- _EXTRACT TO READ_:
-- begin --
The Left of Center adult bookstore closed its doors in April, but during its time its two sets of owners and managers accumulated scores of interesting items, some of them gained by attending prominent international porn conventions.
At those annual confabs they rubbed elbows with some the biggest adult movie stars, going out to dinner or just hanging out. As a result, they came home with some impressive memorabilia.
The shop, which unlike most suburban adult bookstores had about any genre you could ask for, ended a several-year run by clearing house of all its merchandise, at very deep price reductions, and the building has been put up for sale. Among the things it had available were dozens of autographed DVDs and posters from some of the most prominent names in the business. Most were for sale and were snapped up fairly quickly, but others were not offered for purchase. One of them was a bondage model, who signed her DVD, is shown doing acts that — let’s just put it this way — wouldn’t seem logistically possible.
The shop’s owners blamed the closing, in part, to a legal battle conducted against them by the city of Hudson, which claimed that it was selling paraphernalia that could be used for smoking drugs. They have said that all proper care was taken to ensure that such items were only used for legal purposes. A sign outside the club’s door on main street pointed to mounting legal costs, in the five-digit range, to defend themselves, and this helped put them out of business. They had catered to patrons in the east metro suburbs, who didn’t want to travel all the way into Minneapolis to obtain their adult items.
-- end --
- _GIVEN DATA_:
-- begin --
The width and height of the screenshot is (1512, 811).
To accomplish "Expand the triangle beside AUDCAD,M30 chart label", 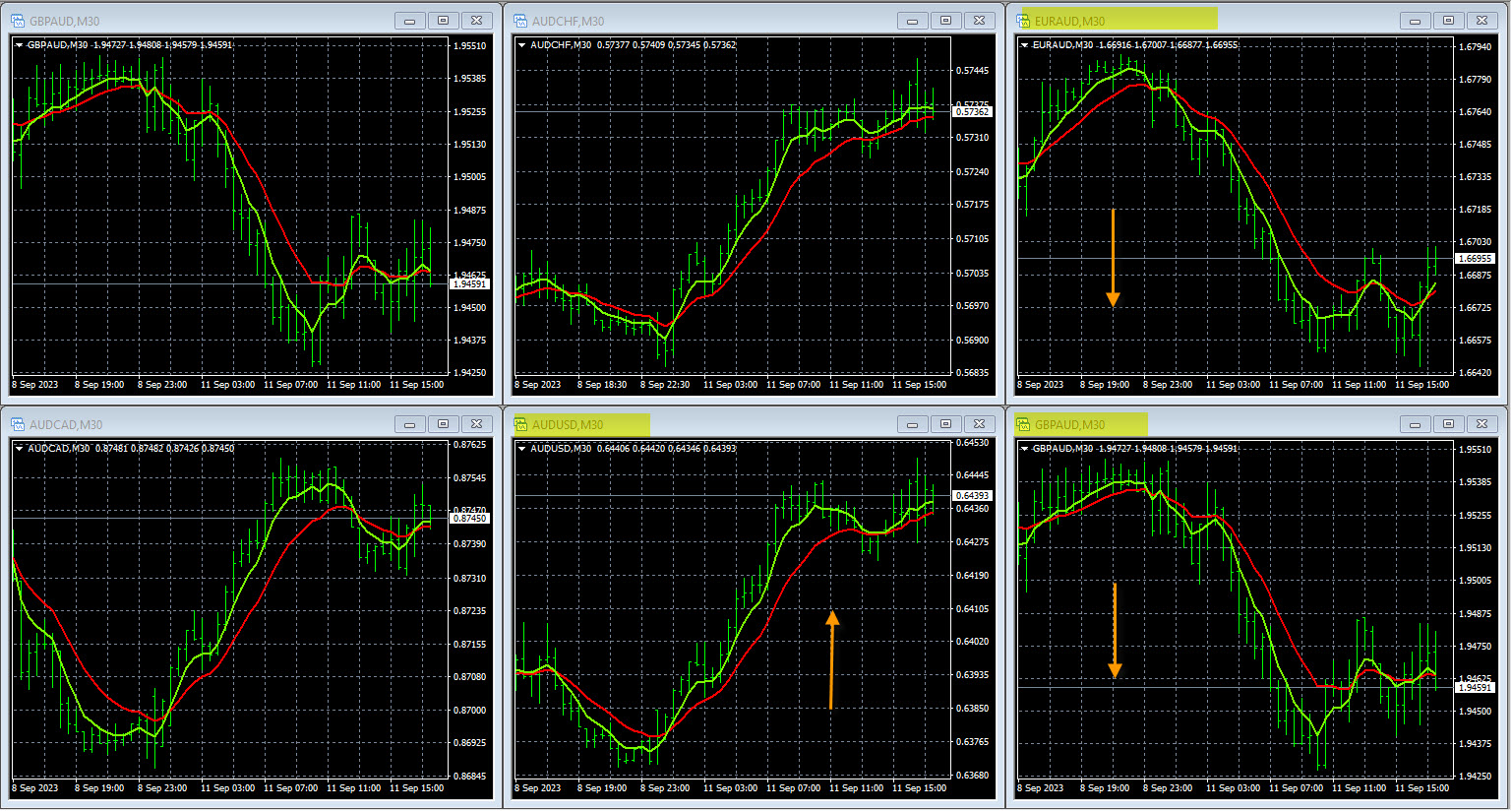I will [x=19, y=449].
-- end --
- _TASK OBJECTIVE_: From the article on the bookstore's closing, copy word for word the passage that begins with "At those annual" and ends with "some impressive memorabilia.".

- _ANSWER TO THIS PROBLEM_:
At those annual confabs they rubbed elbows with some the biggest adult movie stars, going out to dinner or just hanging out. As a result, they came home with some impressive memorabilia.